• _Provided information_
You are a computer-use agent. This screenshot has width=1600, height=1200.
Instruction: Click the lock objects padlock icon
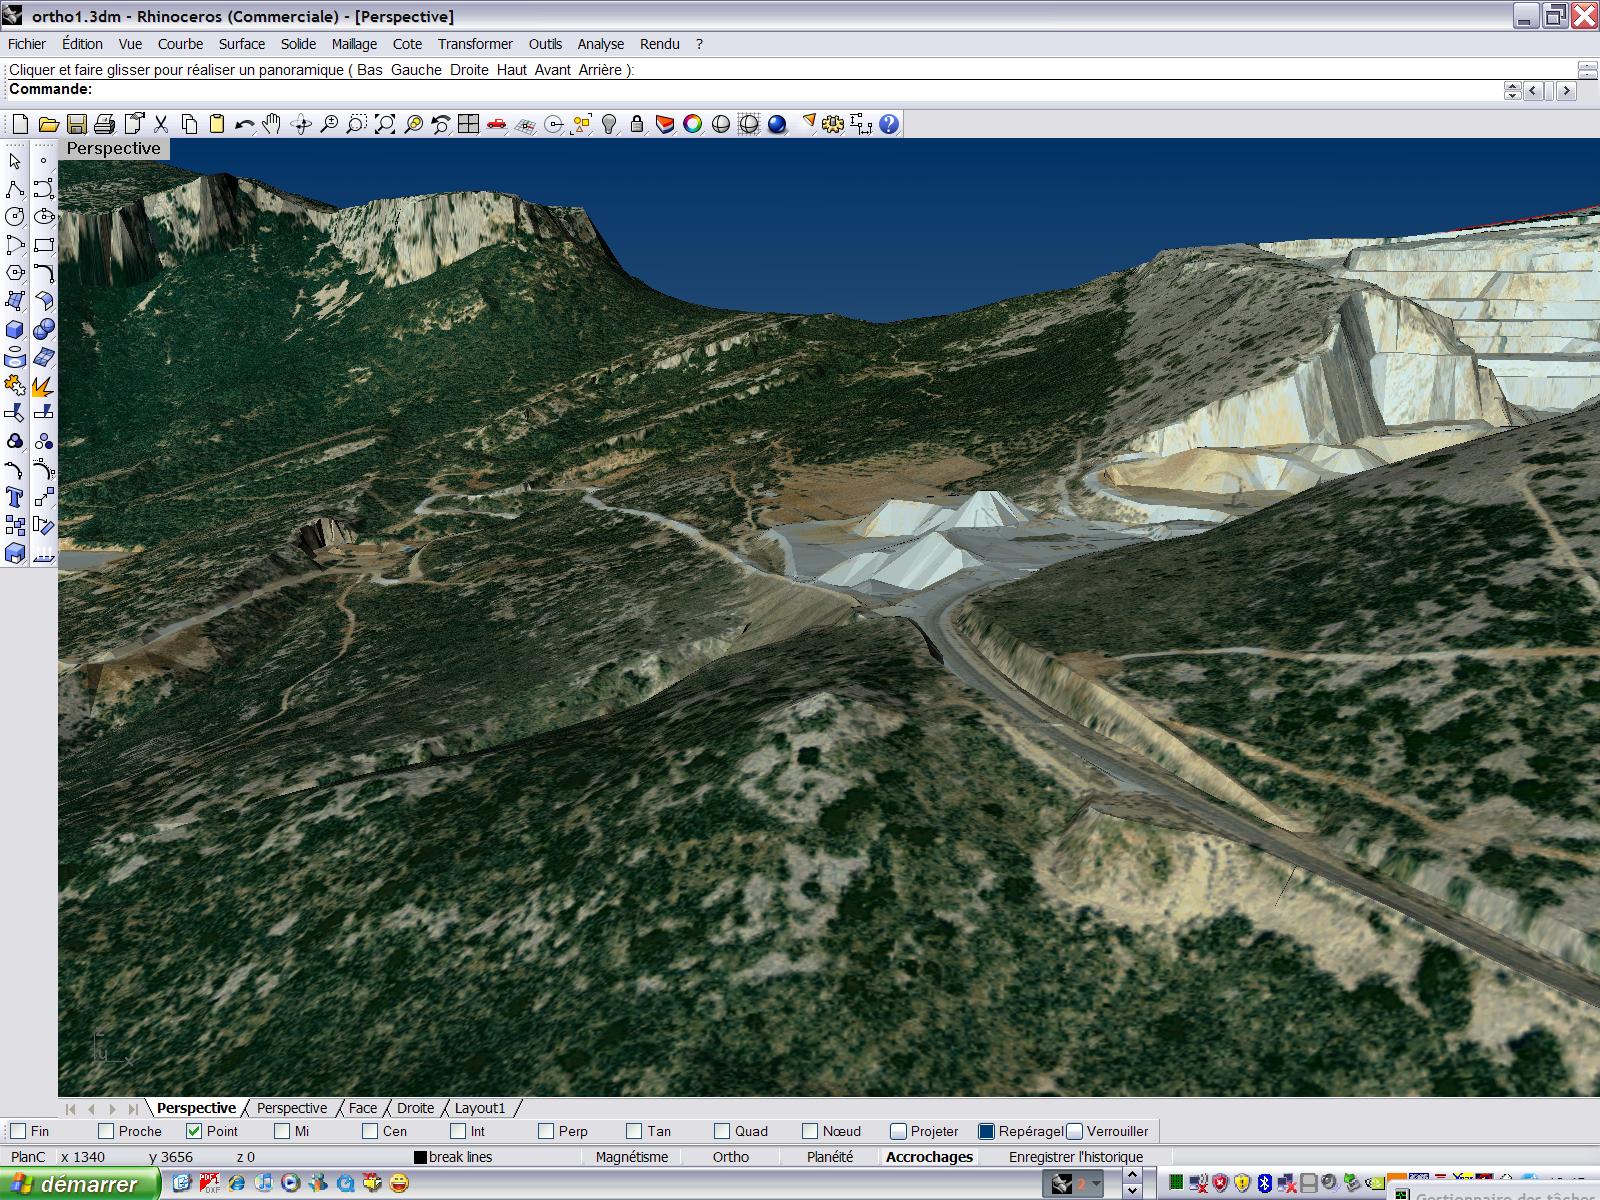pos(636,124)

--

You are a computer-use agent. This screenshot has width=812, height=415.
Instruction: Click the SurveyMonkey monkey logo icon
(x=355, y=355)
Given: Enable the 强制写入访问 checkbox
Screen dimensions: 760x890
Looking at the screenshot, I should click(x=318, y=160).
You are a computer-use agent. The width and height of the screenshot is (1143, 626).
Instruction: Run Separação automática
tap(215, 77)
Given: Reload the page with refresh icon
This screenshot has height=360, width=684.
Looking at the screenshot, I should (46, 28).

• _Task instructions_
Could you work out how many lines in the records include "computer"? Answer with the number only.

• _Reply to the task_
3